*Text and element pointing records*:
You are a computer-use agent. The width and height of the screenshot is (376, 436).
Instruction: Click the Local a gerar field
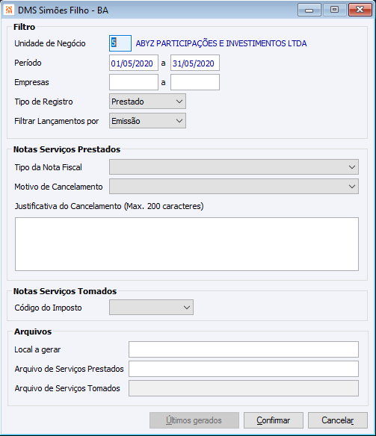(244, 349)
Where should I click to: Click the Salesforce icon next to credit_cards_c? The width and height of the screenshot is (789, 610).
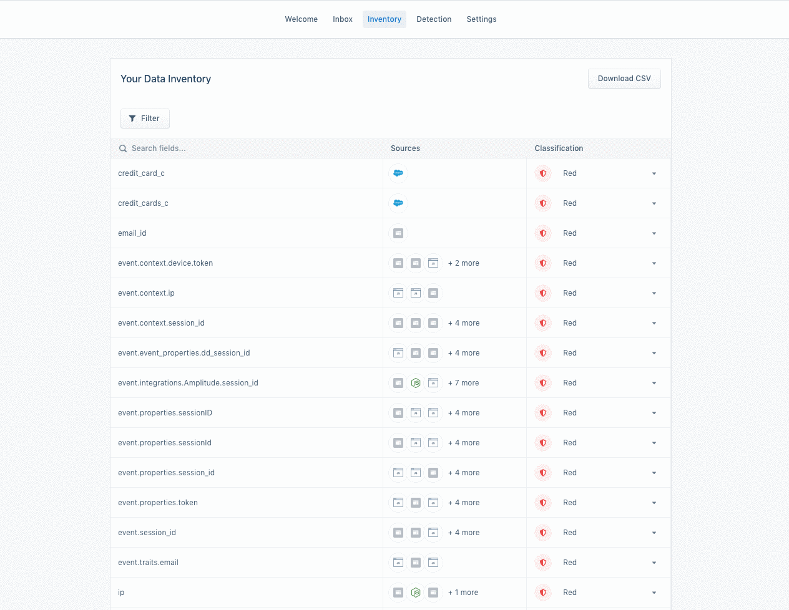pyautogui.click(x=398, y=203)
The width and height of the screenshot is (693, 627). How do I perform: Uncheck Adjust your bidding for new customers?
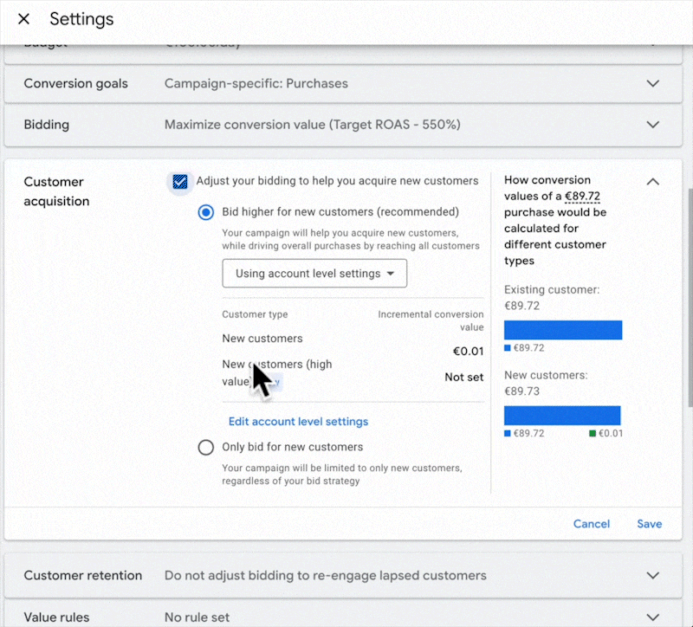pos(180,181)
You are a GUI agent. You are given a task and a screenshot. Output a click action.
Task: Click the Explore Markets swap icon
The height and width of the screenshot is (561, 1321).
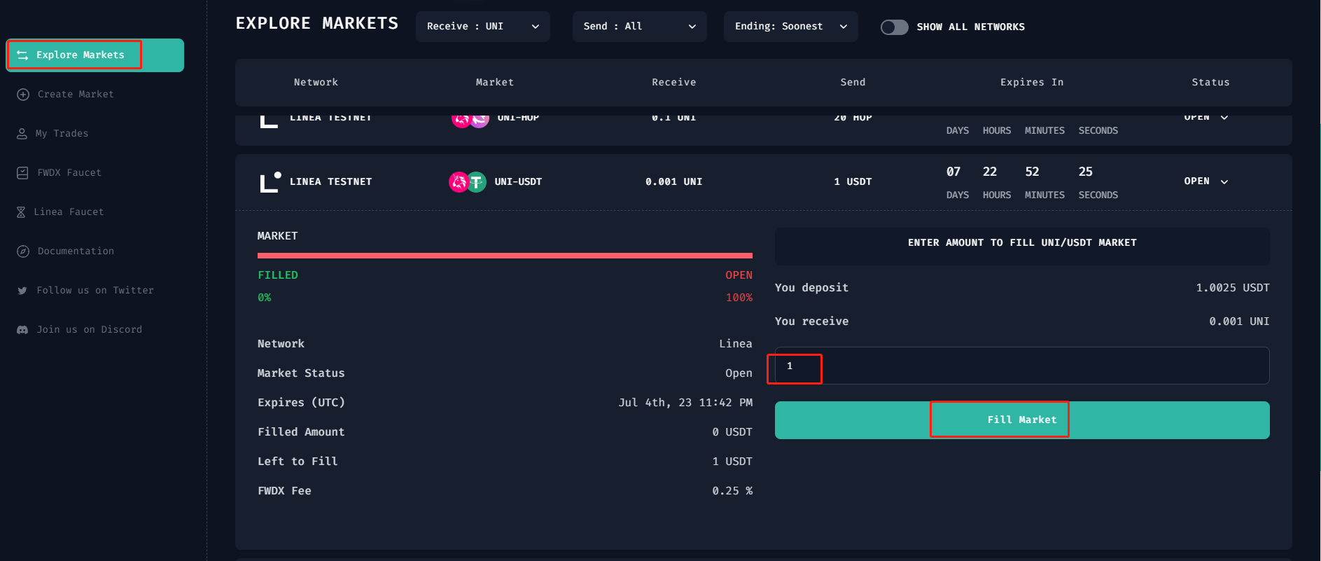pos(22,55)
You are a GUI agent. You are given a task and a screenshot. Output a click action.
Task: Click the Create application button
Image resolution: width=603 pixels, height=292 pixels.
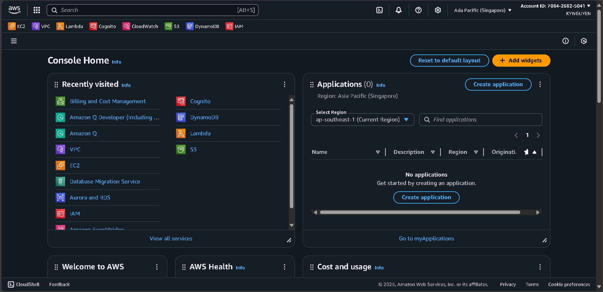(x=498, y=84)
--
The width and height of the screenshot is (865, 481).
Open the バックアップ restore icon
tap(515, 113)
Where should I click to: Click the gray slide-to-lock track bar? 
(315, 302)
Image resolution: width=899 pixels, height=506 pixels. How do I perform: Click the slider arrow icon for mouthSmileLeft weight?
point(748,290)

*SET PROBLEM*: Transcribe the lines from the line with "Image resolution: width=899" to the line with "point(748,290)", both included.

*OUTPUT OF THE EXERCISE*:
Image resolution: width=899 pixels, height=506 pixels. How do I perform: Click the slider arrow icon for mouthSmileLeft weight?
point(748,290)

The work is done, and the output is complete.